Sowohl die verschiedenen Parodiefassungen als auch die musikalischen Bearbeitungen, von klassisch bis jazzig, vom Kinderlied bis zum Tanzparty-Stück, von anrührend bis schräg, solistisch bis orchestral, zeigen die ungeheure Wandlungsfähigkeit dieses deutschen Volksliedes. Wenn der eine oder die andere zu einer eigenen Version angeregt würde, wäre das eine Freude für mich. Ihnen und Euch wünsche ich viel Spaß beim Stöbern in den Hörbeispielen. Die nervigen Werbeeinblendungen lassen sich ja stummschalten.
LIEDGESCHICHTE
„O Tannenbaum“ ist das wohl bekannteste deutsche Weihnachtslied ohne religiösen Bezug. Erstmals veröffentlicht wurde es 1824 in einem Schulliederbuch als Umdichtung eines 1819 entstandenen Liebeslieds. Das hatte August Zarnack (1777–1827), Lehrer und Direktor des Potsdamer Waisenhauses, auf die Melodie von „Es lebe hoch, es lebe hoch, der Zimmermannsgeselle“ aus dem seinerzeit verbreiteten, seit 1799 mehrfach aufgelegten „Mildheimischen Liederbuch“ geschrieben. Darin wird der Tannenbaum als Sinnbild der Treue beschworen, im Gegensatz zur Untreue des in der zweiten Strophe angesprochenen „Mägdeleins“.
Liebeslied wird Weihnachtslied
Der Leipziger Lehrer und Kantor Ernst Anschütz (1780–1861) formte es 1824 zum Weihnachtslied um. Wohl zu ersten Mal wird darin der Tannenbaum mit dem Fest in Verbindung gebracht. Kein Zufall, denn gerade zu dieser Zeit hielt der geschmückte Baum Einzug in die bürgerlichen Wohnstuben. Erst im 20. Jahrhundert wurden die „treuen Blätter“ im Lied zu „grünen Blättern“. Bis dahin fand sich auch das Liebeslied häufiger in den Liederbüchern als das Weihnachtslied.

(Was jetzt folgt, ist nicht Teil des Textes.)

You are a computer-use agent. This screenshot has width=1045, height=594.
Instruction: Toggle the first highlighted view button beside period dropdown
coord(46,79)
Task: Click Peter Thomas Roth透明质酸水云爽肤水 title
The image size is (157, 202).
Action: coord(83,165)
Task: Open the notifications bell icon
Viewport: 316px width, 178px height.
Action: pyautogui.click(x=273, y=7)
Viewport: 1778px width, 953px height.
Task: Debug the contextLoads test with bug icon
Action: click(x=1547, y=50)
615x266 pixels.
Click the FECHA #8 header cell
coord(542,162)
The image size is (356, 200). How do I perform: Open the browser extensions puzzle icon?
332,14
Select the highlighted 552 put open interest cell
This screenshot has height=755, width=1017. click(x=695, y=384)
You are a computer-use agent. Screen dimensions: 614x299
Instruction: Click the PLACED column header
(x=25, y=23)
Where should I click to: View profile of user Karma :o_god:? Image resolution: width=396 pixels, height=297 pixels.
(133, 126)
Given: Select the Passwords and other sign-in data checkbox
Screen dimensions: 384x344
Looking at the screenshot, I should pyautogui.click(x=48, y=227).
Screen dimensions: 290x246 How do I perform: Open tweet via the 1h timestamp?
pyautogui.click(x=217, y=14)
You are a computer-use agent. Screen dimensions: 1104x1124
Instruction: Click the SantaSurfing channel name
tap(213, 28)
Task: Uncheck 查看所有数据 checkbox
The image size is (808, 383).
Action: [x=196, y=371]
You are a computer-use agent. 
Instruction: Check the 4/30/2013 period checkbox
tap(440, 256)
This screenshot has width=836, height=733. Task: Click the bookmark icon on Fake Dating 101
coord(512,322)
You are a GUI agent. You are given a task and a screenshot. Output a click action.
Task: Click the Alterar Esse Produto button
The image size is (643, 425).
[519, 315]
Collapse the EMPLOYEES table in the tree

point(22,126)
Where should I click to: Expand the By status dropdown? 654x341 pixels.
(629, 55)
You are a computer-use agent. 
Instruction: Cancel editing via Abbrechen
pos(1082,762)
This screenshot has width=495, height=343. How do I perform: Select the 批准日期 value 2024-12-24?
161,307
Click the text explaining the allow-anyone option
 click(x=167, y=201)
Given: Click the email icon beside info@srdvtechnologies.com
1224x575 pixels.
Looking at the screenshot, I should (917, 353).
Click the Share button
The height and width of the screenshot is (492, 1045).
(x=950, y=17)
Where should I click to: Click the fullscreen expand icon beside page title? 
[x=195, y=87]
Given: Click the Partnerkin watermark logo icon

Freiheitsbaum und Branntewein
Schon früh tauchten erste Parodiefassungen auf. Der Vormärz-Dichter Ernst Ortlepp dichtete 1843 sein „O Eichenbaum“ mit ironischen Anspielungen auf die politische Lage in Deutschland. Adolf Glaßbrenner schrieb nach der gescheiterten Revolution von 1848/49 auf dieselbe Melodie das Gedicht „O Freiheitsbaum“. Darin spricht er davon, dass dieser deutsche Baum immer wieder junge Triebe hervorbringe, auch wenn er von Fortschrittsfeinden mit „scharfem Beil“ attackiert werde. Zur Tannenbaum-Weise wurden studentische Trinklieder gesungen wie „Des Morgens schmeckt der Branntewein“ oder „Gott grüß dich, Bruder Straubinger“, aber auch das nur aus einer einzigen, ständig wiederholten Strophe bestehende Scherzlied „Das neue Lied, das neue Lied von dem versoffnen Fahnenschmied. Und wer das Lied nicht weiter kann, der fang es wieder von vorne an.“
O Hindenburg, Oh Omikron
Im 20. Jahrhundert entstanden zahlreiche Liedparodien, etwa 1916 das hurrapatriotische Kriegslied „O Hindenburg! O Hindenburg! Wie schön sind deine Siege!“ und 1918, nach er Abdankung von Kaiser Wilhelm II. das Spottlied „O Tannenbaum, o Tannenbaum, der Kaiser hat in Sack gehaun“. In den 1980er Jahren wurden bei bundesdeutschen Umwelt-Demos diese Zeilen gesungen: „O Tannenbaum, o Tannenbaum, wo sind bloß deine Blätter? Du grünst nicht mehr zur Sommerszeit, auch nicht im Winter, wenn es schneit“. Von Kindern an Kinder weitergegeben wurde (und wird vielleicht immer noch) die Version „O Tannenbaum, der Opa sitzt im Kofferraum“. Eine Parodie von 2021 lautet „Oh Omikron, oh Omikron, du bist des Deltas böser Sohn“. Das Volkslied lebt also.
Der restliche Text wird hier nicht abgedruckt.